Una donna matura, intelligente, capace, con studi decorosi alle spalle, intellettualmente vivace, mi dice che ogni volta che il marito entra in casa ha il desiderio di annullarsi, di farsi trasparente, nell’illusione che lui non la noti e la lasci in pace, quando invece il motivo scatenante può essere qualunque, il più stupido e banale.

Le chiedo se è consapevole che non è colpa sua, che lei non ha fatto assolutamente niente e che comunque la violenza è sempre inaccettabile, che può annullarsi quanto vuole ma il problema è il marito, la sua follia che scatta senza preavviso in qualsiasi momento e non può essere tenuta sotto controllo. Le chiedo perché rischiare ogni giorno fino a trovarsi il coltello puntato alla gola, le chiedo perché nascondere i lividi di schiaffi, pugni e calci, le chiedo se sa che ogni volta il rischio della vita è sempre maggiore…la risposta è che lo sa benissimo, ma per ora non vede alternative. E torna a dormire nel suo letto ogni volta con la paura di non svegliarsi la mattina dopo.

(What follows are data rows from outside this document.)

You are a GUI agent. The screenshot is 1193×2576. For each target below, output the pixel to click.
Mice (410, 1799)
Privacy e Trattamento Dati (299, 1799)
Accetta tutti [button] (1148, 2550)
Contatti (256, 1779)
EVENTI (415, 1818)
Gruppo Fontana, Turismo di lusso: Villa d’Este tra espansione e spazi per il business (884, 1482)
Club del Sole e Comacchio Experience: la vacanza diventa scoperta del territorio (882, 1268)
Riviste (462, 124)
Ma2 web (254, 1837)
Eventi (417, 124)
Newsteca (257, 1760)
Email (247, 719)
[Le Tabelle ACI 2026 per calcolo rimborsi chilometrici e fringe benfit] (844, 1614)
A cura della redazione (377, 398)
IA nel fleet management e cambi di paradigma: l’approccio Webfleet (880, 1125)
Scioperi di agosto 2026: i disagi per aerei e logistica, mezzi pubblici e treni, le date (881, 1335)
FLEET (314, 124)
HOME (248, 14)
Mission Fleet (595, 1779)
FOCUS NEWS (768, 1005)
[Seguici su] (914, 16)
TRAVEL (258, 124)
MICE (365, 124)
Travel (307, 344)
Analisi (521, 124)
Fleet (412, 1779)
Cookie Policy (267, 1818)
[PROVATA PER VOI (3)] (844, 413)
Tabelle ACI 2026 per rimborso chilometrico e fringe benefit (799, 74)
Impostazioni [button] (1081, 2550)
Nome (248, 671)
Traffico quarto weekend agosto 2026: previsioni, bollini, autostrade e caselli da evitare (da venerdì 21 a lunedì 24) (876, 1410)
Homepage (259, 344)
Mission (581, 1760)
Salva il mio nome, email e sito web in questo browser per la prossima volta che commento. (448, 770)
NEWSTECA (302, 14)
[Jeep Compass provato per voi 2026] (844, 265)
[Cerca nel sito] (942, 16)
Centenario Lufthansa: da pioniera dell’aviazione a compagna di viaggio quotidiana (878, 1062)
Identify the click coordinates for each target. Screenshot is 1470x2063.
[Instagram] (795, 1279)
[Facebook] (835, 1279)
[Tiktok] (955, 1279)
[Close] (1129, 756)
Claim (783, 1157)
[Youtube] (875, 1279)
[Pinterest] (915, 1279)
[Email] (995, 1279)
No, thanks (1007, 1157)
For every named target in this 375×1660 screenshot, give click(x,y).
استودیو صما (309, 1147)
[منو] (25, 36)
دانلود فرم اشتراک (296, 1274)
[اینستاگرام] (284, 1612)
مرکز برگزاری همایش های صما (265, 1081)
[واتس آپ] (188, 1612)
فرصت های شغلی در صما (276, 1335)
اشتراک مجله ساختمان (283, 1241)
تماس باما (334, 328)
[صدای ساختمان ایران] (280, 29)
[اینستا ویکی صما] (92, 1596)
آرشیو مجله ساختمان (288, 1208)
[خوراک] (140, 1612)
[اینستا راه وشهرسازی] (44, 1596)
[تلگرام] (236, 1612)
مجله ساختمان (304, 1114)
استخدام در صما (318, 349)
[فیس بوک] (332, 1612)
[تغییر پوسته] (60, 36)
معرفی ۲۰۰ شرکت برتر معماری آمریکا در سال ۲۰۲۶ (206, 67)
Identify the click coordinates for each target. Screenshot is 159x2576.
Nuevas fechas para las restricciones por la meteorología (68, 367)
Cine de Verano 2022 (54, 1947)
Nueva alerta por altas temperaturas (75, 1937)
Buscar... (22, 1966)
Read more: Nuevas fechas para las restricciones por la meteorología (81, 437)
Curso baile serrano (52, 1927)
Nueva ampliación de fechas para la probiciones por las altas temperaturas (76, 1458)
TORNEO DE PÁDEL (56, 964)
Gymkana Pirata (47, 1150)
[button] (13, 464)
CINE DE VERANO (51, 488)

Mi scoppia il cuore dalla rabbia e dall’angoscia a sentire queste parole. La scongiuro di rivolgersi a un centro apposito, di parlare con i figli adulti e chiedere il loro aiuto, mi risponde che lui è un grande manipolatore, se lo facesse magari finirebbero per non crederla e scoppierebbe un dramma familiare: la va screditando anche verso di loro. Oltre alle violenze fisiche quelle verbali sono all’ordine del giorno: sei una nullità, uno zero, un essere inutile, se ti ammazzassi farei un piacere al mondo intero e così via… il desiderio feroce, perverso e malato di annullare completamente una persona sembra inarrestabile, come purtroppo la rassegnazione a farsi annullare.
Nel tentativo di scongiurare il peggio cerco di farmi promettere che metterà i figli di fronte alle loro responsabilità, avverto che le manderò io stessa la polizia a casa se riceverò un’altra richiesta di aiuto. E’ una realtà che mi lascia impotente come poche volte nella vita.
Questa drammatica esperienza mi induce a riflessioni di carattere più generale: che tipo di amore, di affetto può essere quello che fa accettare violenze e prevaricazioni da parte del partner? Si crea un rapporto non alla pari, un rapporto dove uno dispone e l’altro accetta, un rapporto dove continuamente uno fa e disfa e l’altro subisce, fisicamente e psicologicamente, perché anche la sola sopraffazione psicologica può essere comunque molto dolorosa e arrivare a rovinare la vita, in nome di un malinterpretato senso dell’amore e dell’affetto. Che amore e affetto può esserci senza rispetto né condivisione, senza considerazione, senza stima? Solo un sentimento di dipendenza, malato da entrambe le parti.

Dovrebbe bastare solo questo, senza bisogno di arrivare alla violenza fisica, per far decidere che un “amore” così non merita di essere salvato.